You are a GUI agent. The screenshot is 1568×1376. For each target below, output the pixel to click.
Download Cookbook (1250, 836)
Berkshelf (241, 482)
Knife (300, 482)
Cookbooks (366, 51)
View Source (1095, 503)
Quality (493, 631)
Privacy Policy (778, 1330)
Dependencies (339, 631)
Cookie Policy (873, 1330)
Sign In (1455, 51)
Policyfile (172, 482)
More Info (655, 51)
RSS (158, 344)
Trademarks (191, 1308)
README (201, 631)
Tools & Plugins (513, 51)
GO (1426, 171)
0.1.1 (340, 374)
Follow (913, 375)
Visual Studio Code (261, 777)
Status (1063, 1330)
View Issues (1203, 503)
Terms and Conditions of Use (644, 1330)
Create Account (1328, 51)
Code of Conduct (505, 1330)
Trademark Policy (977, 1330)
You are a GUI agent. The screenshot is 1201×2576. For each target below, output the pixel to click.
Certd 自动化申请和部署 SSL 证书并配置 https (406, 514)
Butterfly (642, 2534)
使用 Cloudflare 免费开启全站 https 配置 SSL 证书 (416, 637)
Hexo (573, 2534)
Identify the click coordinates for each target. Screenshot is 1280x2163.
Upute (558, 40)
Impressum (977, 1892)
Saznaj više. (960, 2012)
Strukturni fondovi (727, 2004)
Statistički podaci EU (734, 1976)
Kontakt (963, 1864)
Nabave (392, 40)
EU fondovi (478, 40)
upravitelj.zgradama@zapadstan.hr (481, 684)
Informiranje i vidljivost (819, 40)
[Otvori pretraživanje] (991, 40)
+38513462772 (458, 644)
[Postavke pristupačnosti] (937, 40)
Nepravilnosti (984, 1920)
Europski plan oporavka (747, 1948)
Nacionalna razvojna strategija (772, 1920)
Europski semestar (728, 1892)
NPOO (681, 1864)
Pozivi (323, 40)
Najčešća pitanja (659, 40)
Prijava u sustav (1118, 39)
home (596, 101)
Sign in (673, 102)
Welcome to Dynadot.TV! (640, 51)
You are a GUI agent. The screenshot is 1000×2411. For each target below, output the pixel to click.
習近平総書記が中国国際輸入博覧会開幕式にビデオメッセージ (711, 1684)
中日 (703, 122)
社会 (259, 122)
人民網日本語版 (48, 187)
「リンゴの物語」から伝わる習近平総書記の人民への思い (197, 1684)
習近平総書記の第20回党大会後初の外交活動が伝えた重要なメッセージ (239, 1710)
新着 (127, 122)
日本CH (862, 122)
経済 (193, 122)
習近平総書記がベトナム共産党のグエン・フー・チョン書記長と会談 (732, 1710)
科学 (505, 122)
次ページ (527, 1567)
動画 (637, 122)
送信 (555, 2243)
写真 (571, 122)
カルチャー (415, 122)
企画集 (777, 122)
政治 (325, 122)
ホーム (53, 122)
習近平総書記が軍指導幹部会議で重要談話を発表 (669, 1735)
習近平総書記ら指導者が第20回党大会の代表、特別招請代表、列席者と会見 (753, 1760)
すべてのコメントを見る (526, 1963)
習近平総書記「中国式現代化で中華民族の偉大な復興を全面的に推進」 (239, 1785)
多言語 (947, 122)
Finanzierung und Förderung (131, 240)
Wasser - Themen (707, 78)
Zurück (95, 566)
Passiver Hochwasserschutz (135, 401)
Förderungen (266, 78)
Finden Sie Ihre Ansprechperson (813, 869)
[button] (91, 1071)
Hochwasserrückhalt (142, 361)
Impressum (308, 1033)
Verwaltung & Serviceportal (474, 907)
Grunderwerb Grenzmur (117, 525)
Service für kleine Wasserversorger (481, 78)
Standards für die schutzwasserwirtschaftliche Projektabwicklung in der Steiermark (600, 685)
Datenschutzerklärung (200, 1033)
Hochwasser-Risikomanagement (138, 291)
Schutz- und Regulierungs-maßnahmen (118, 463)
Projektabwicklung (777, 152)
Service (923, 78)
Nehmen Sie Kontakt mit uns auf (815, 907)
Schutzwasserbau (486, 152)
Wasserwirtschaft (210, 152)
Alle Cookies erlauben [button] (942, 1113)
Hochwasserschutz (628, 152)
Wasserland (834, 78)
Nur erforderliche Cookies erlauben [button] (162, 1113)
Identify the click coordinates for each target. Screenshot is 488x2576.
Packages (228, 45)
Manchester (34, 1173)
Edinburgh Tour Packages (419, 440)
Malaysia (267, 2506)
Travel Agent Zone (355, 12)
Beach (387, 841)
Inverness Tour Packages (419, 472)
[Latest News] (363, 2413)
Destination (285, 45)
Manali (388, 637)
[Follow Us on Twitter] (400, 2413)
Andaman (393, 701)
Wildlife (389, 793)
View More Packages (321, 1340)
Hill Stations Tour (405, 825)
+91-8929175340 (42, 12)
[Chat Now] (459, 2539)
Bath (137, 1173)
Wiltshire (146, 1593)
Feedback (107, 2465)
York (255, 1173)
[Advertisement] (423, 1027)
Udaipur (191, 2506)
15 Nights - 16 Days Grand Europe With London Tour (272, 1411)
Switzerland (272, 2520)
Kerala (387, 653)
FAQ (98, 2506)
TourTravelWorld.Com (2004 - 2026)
-.-.-
Directive>
Please count the lines of the listing above that contain the string "Europski" and reply with only that number.

Result of this exercise>
2